Action item:
Write the entries out again exactly; any picture among them gets left out.
*** Excerpted data Section Begins ***
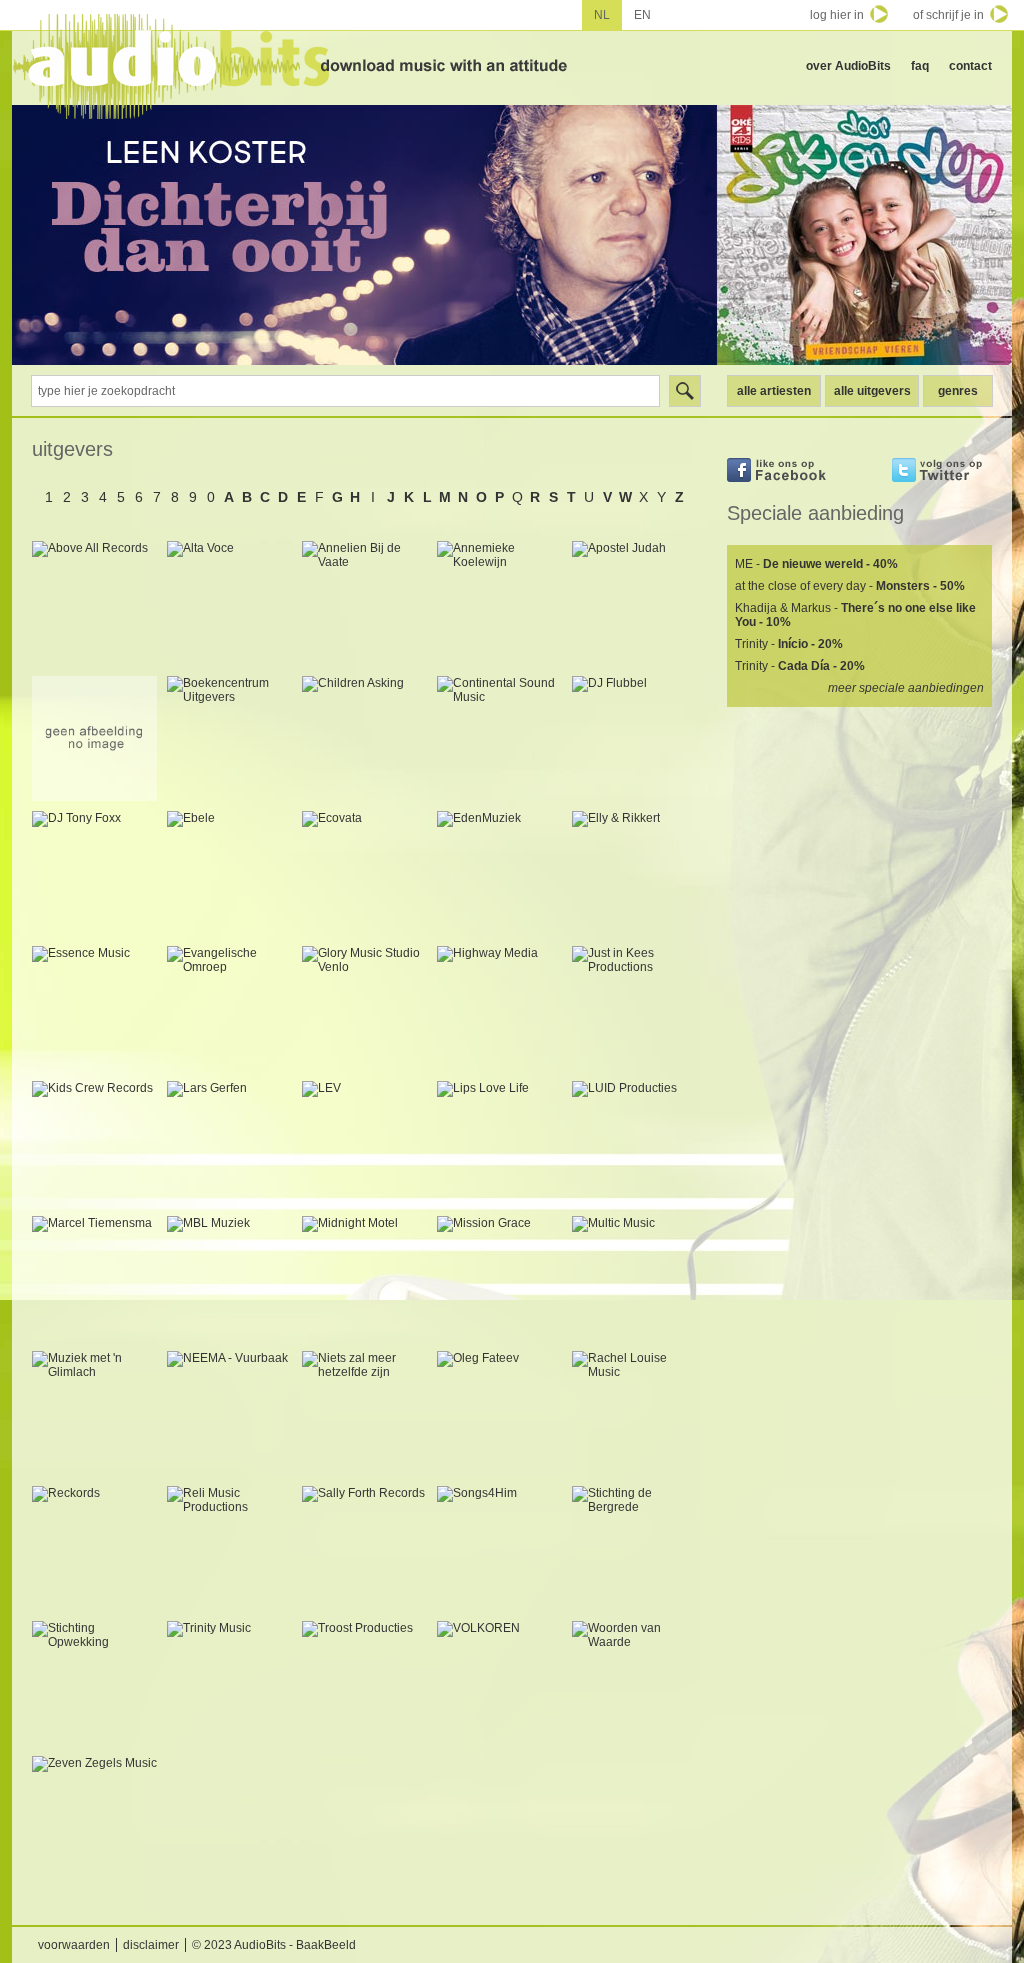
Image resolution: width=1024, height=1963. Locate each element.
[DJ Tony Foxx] (94, 873)
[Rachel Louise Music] (634, 1413)
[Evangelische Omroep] (229, 1008)
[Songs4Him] (499, 1548)
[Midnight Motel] (364, 1278)
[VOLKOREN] (499, 1683)
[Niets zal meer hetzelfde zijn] (364, 1413)
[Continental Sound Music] (499, 738)
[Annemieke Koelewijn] (499, 603)
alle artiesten (774, 391)
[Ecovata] (364, 873)
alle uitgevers (872, 391)
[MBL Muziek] (229, 1278)
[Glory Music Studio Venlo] (364, 1008)
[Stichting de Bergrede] (634, 1548)
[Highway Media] (499, 1008)
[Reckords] (94, 1548)
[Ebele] (229, 873)
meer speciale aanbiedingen (906, 688)
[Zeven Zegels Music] (94, 1818)
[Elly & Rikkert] (634, 873)
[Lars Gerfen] (229, 1143)
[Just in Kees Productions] (634, 1008)
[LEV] (364, 1143)
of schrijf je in (948, 15)
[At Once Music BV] (94, 738)
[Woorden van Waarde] (634, 1683)
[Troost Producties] (364, 1683)
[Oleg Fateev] (499, 1413)
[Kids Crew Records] (94, 1143)
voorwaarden (74, 1945)
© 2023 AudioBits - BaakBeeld (274, 1945)
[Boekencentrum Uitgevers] (229, 738)
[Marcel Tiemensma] (94, 1278)
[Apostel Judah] (634, 603)
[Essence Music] (94, 1008)
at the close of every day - (850, 586)
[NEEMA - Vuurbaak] (229, 1413)
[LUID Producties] (634, 1143)
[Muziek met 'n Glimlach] (94, 1413)
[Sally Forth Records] (364, 1548)
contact (970, 66)
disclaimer (151, 1945)
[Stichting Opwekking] (94, 1683)
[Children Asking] (364, 738)
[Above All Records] (94, 603)
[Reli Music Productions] (229, 1548)
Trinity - (789, 644)
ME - (816, 564)
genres (958, 391)
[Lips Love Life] (499, 1143)
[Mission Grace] (499, 1278)
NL (602, 15)
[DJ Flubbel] (634, 738)
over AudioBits (848, 66)
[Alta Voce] (229, 603)
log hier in (837, 15)
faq (920, 66)
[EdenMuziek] (499, 873)
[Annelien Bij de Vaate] (364, 603)
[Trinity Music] (229, 1683)
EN (642, 15)
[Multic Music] (634, 1278)
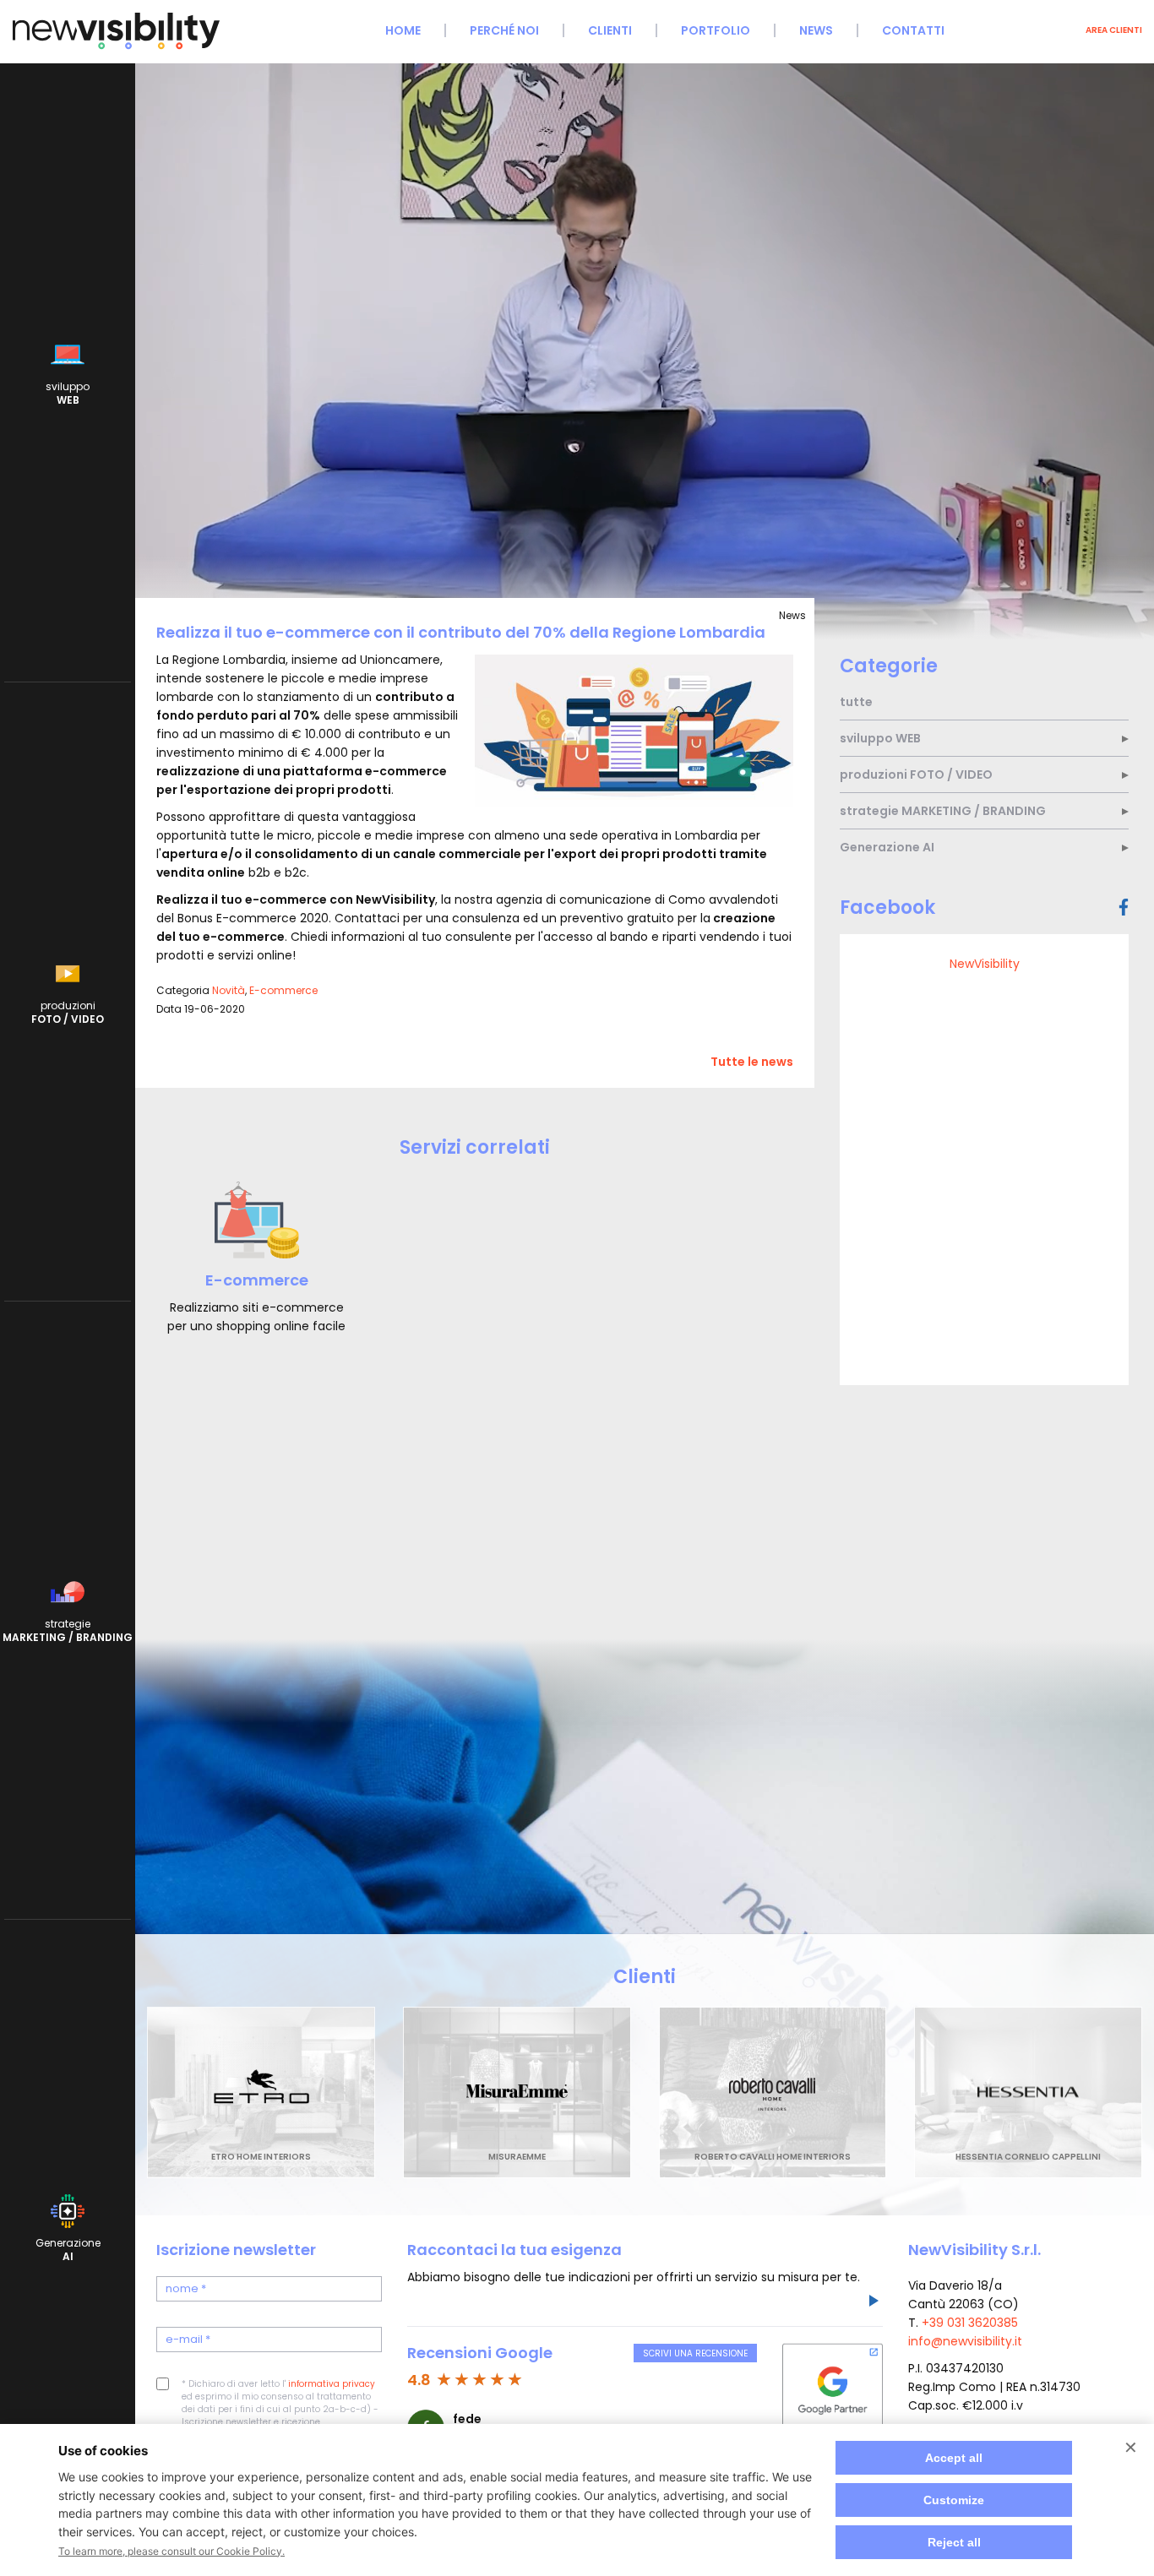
*** Excerpted data Section Ends ***
Solution for this exercise:
Image resolution: width=1024, height=1963. Locate each element.
[DJ Tony Foxx] (94, 873)
[Rachel Louise Music] (634, 1413)
[Evangelische Omroep] (229, 1008)
[Songs4Him] (499, 1548)
[Midnight Motel] (364, 1278)
[VOLKOREN] (499, 1683)
[Niets zal meer hetzelfde zijn] (364, 1413)
[Continental Sound Music] (499, 738)
[Annemieke Koelewijn] (499, 603)
alle artiesten (774, 391)
[Ecovata] (364, 873)
alle uitgevers (872, 391)
[MBL Muziek] (229, 1278)
[Glory Music Studio Venlo] (364, 1008)
[Stichting de Bergrede] (634, 1548)
[Highway Media] (499, 1008)
[Reckords] (94, 1548)
[Ebele] (229, 873)
meer speciale aanbiedingen (906, 688)
[Zeven Zegels Music] (94, 1818)
[Elly & Rikkert] (634, 873)
[Lars Gerfen] (229, 1143)
[Just in Kees Productions] (634, 1008)
[LEV] (364, 1143)
of schrijf je in (948, 15)
[At Once Music BV] (94, 738)
[Woorden van Waarde] (634, 1683)
[Troost Producties] (364, 1683)
[Oleg Fateev] (499, 1413)
[Kids Crew Records] (94, 1143)
voorwaarden (74, 1945)
© 2023 AudioBits - BaakBeeld (274, 1945)
[Boekencentrum Uitgevers] (229, 738)
[Marcel Tiemensma] (94, 1278)
[Apostel Judah] (634, 603)
[Essence Music] (94, 1008)
at the close of every day - (850, 586)
[NEEMA - Vuurbaak] (229, 1413)
[LUID Producties] (634, 1143)
[Muziek met 'n Glimlach] (94, 1413)
[Sally Forth Records] (364, 1548)
contact (970, 66)
disclaimer (151, 1945)
[Stichting Opwekking] (94, 1683)
[Children Asking] (364, 738)
[Above All Records] (94, 603)
[Reli Music Productions] (229, 1548)
Trinity - (789, 644)
ME - (816, 564)
genres (958, 391)
[Lips Love Life] (499, 1143)
[Mission Grace] (499, 1278)
NL (602, 15)
[DJ Flubbel] (634, 738)
over AudioBits (848, 66)
[Alta Voce] (229, 603)
log hier in (837, 15)
faq (920, 66)
[EdenMuziek] (499, 873)
[Annelien Bij de Vaate] (364, 603)
[Trinity Music] (229, 1683)
EN (642, 15)
[Multic Music] (634, 1278)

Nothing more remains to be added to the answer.